Reproduce word for word everything in the listing from the line containing "Where should I" down to the line containing "point(320,205)", both of those lines included. Leave the pictures out.
__________________________________________________
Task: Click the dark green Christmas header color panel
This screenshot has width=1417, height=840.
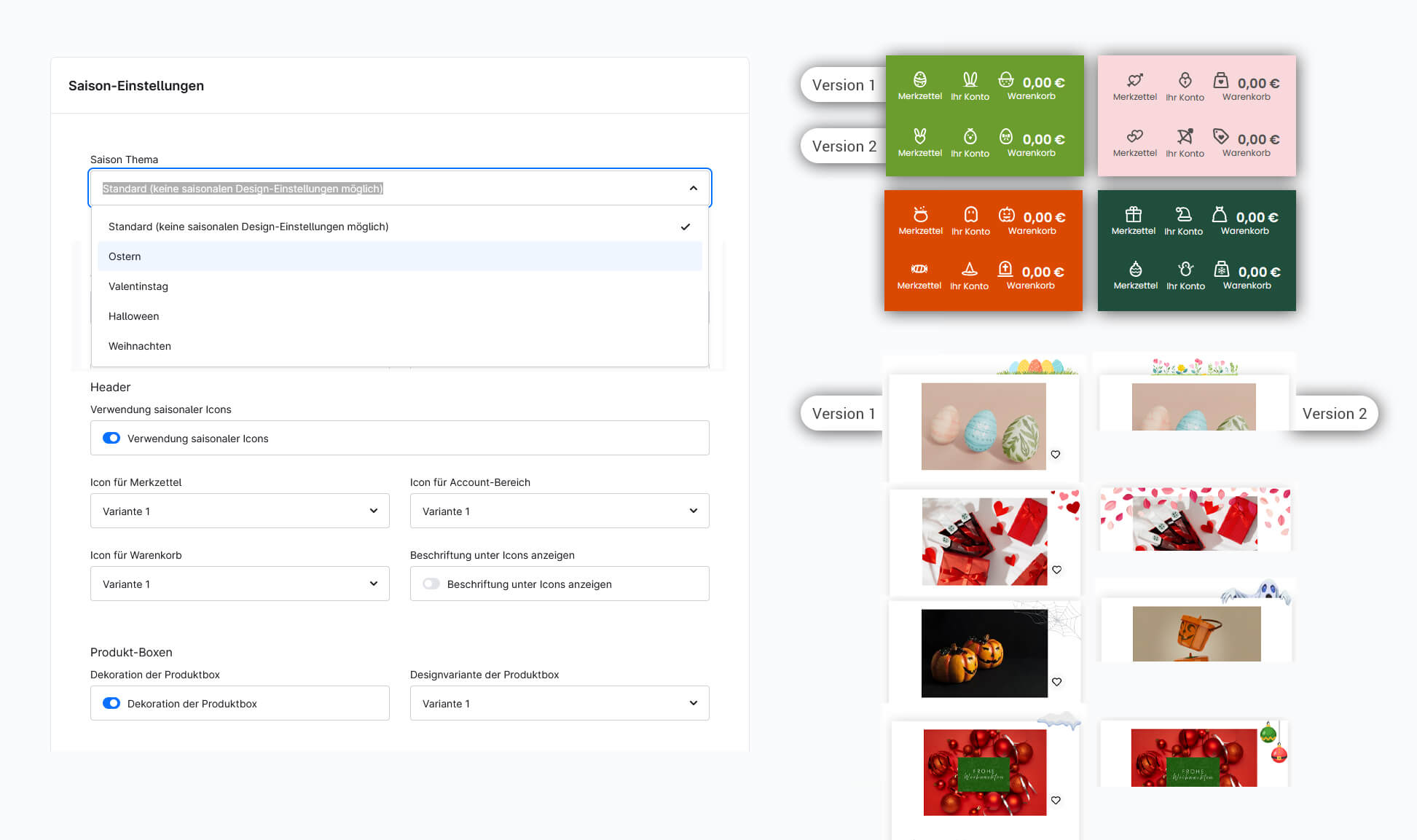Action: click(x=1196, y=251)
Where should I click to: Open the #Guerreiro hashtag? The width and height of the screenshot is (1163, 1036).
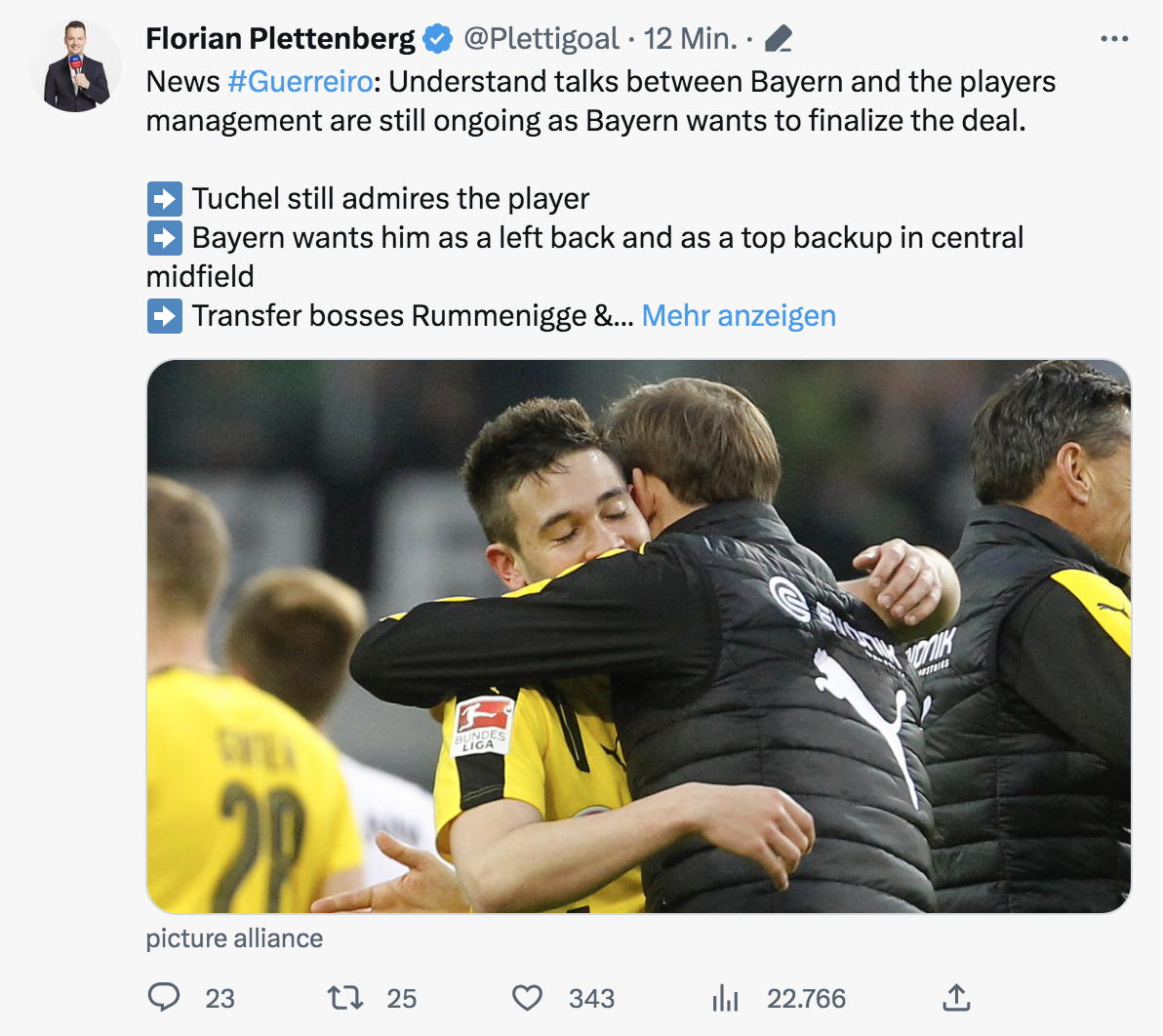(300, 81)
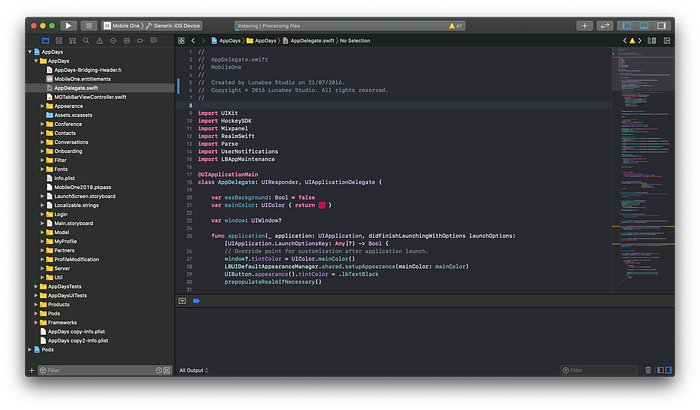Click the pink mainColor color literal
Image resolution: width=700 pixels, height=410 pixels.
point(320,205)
__________________________________________________
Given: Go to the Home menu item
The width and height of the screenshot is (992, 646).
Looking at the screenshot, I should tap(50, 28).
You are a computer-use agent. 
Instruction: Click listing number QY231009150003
__________________________________________________
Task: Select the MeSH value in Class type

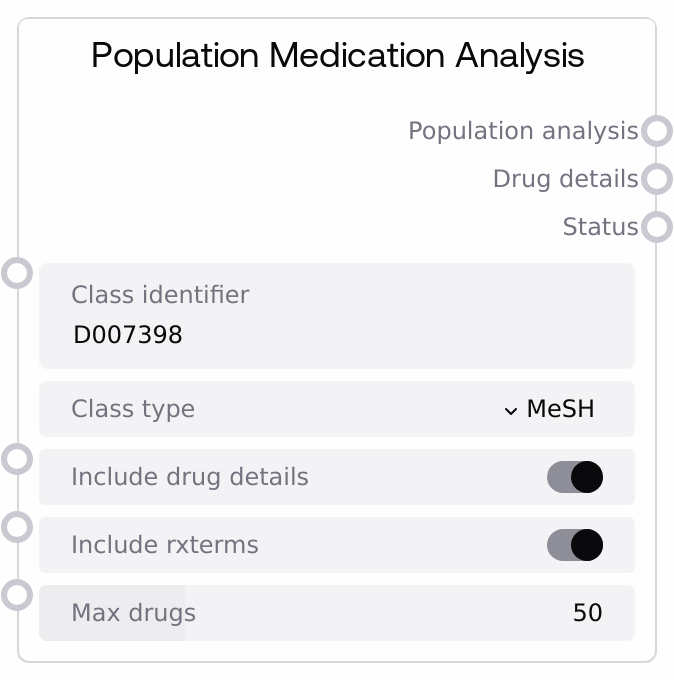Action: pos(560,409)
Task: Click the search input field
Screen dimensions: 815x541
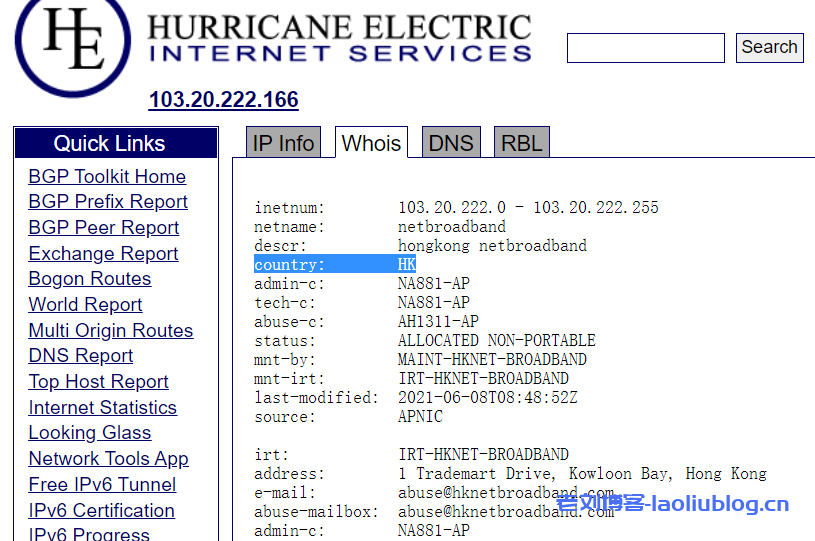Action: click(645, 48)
__________________________________________________
◆ OUTPUT FOR THIS TASK:
Where should I click to: Open the #Guerreiro hashtag? The width and height of the screenshot is (1163, 1036).
(300, 81)
Click the pink mainColor color literal
Image resolution: width=700 pixels, height=410 pixels.
point(320,205)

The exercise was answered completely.